→ Records supplied:

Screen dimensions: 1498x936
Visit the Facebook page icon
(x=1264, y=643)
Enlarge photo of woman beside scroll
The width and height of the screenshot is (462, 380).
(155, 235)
* * *
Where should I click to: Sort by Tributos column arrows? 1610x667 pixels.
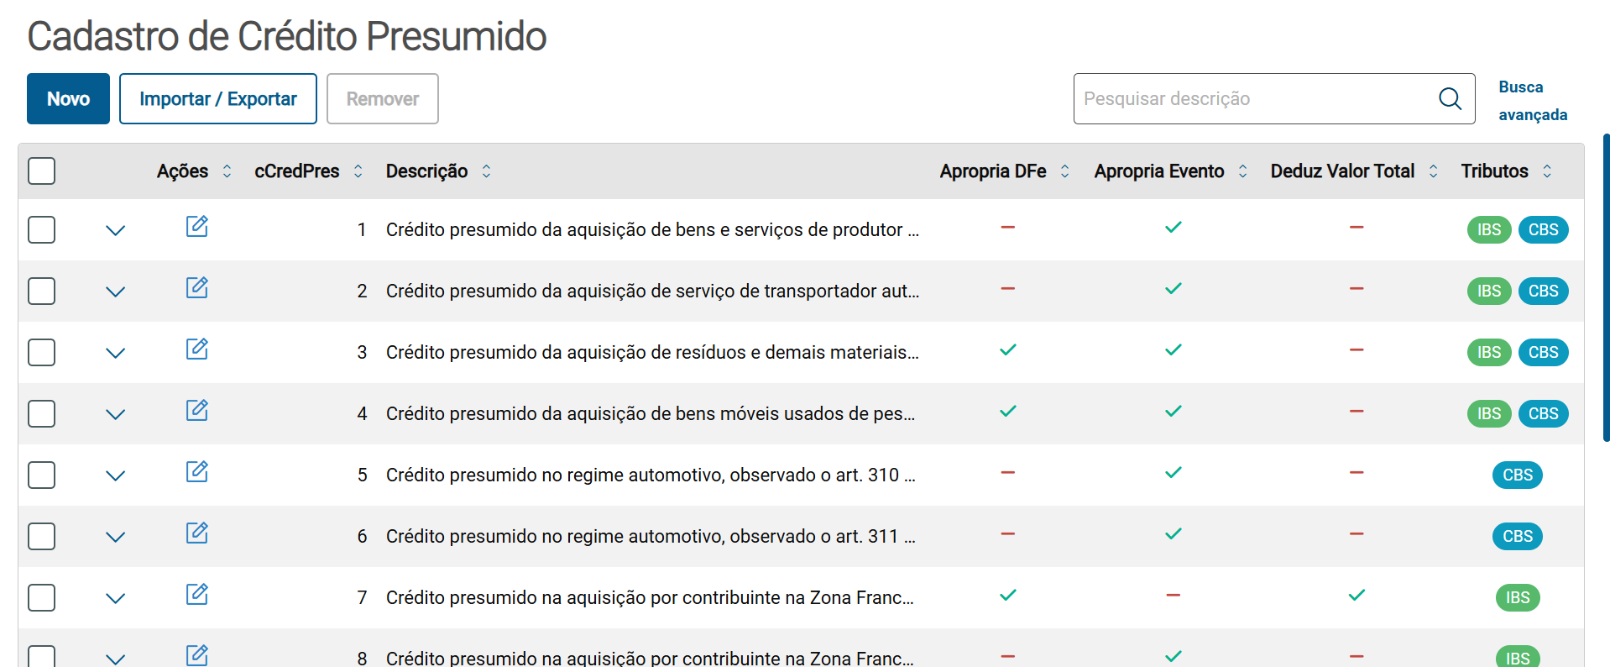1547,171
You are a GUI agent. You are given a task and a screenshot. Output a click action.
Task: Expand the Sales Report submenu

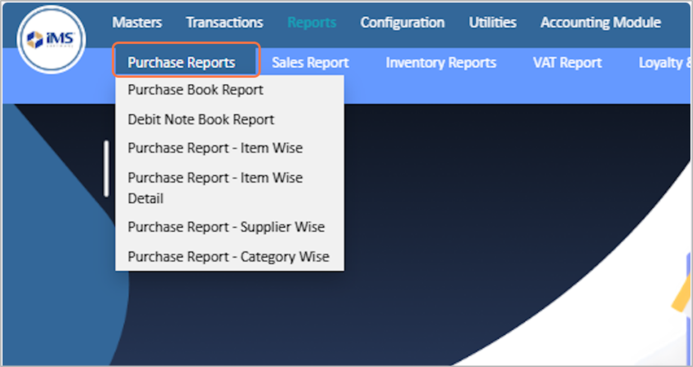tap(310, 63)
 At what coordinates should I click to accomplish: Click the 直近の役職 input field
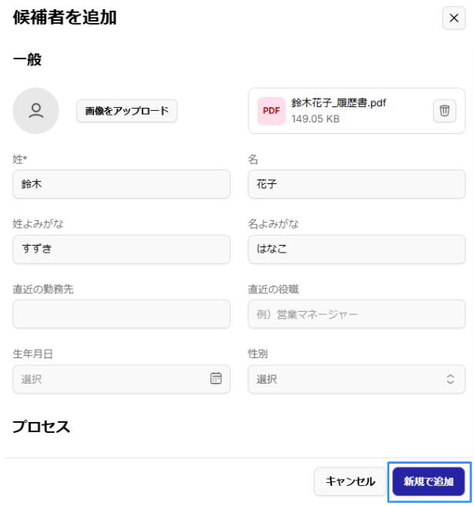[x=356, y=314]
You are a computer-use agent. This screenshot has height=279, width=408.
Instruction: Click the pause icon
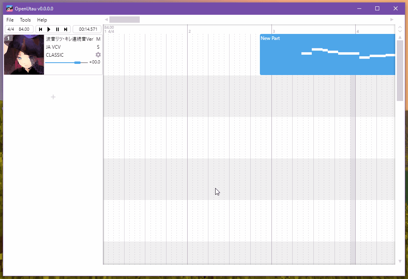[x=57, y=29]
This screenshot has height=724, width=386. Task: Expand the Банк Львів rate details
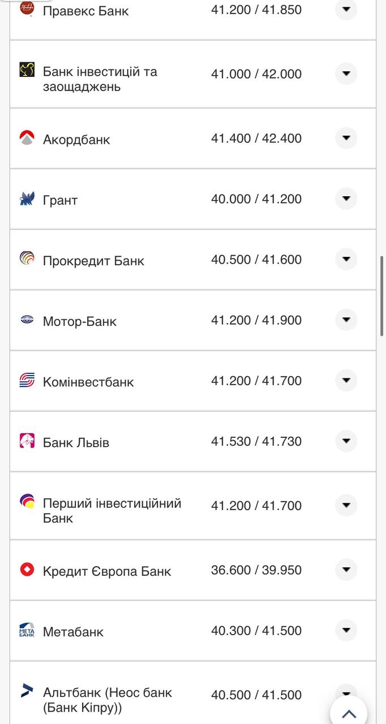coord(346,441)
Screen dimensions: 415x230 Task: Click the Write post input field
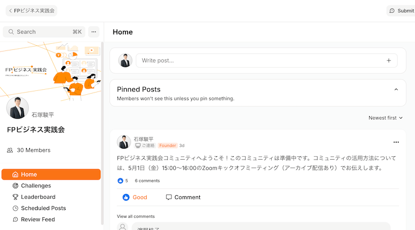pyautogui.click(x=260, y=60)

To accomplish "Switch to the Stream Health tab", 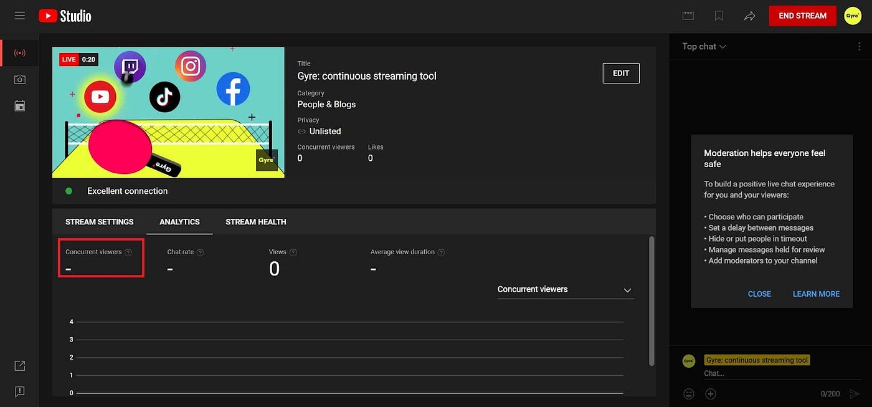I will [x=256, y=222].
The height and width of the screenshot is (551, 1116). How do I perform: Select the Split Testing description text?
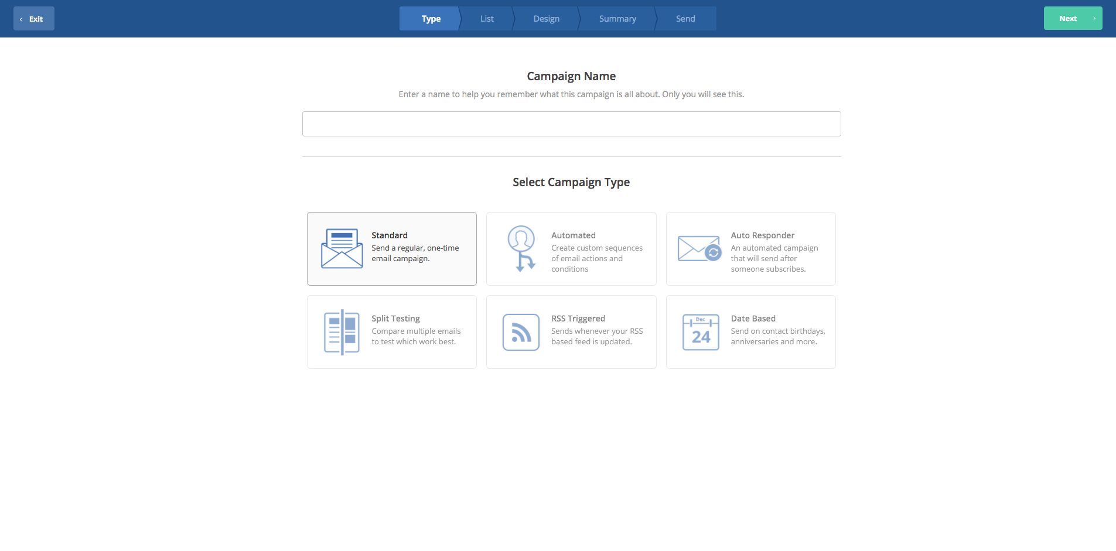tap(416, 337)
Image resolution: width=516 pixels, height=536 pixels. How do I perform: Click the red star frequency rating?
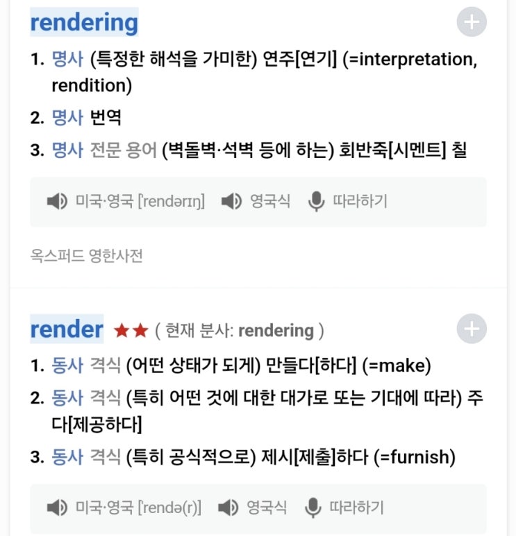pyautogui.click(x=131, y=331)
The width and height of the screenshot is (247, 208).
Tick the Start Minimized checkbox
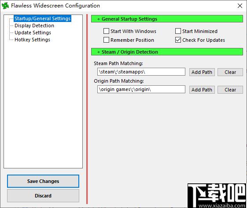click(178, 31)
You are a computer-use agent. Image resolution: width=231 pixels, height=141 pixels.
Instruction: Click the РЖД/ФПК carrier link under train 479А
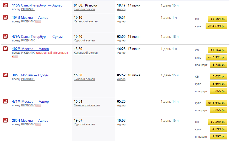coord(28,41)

→ What to work on: Convert the entries starting at the line containing "The width and height of the screenshot is (247, 208)." and ending at the line containing "coord(28,41)" into a JSON list of strings, one string per line, with blank lines omitted. Leave the pictures out of the result.

→ Exercise output:
[
  "The width and height of the screenshot is (247, 208).",
  "Tick the Start Minimized checkbox",
  "click(178, 31)",
  "You are a computer-use agent. Image resolution: width=231 pixels, height=141 pixels.",
  "Instruction: Click the РЖД/ФПК carrier link under train 479А",
  "coord(28,41)"
]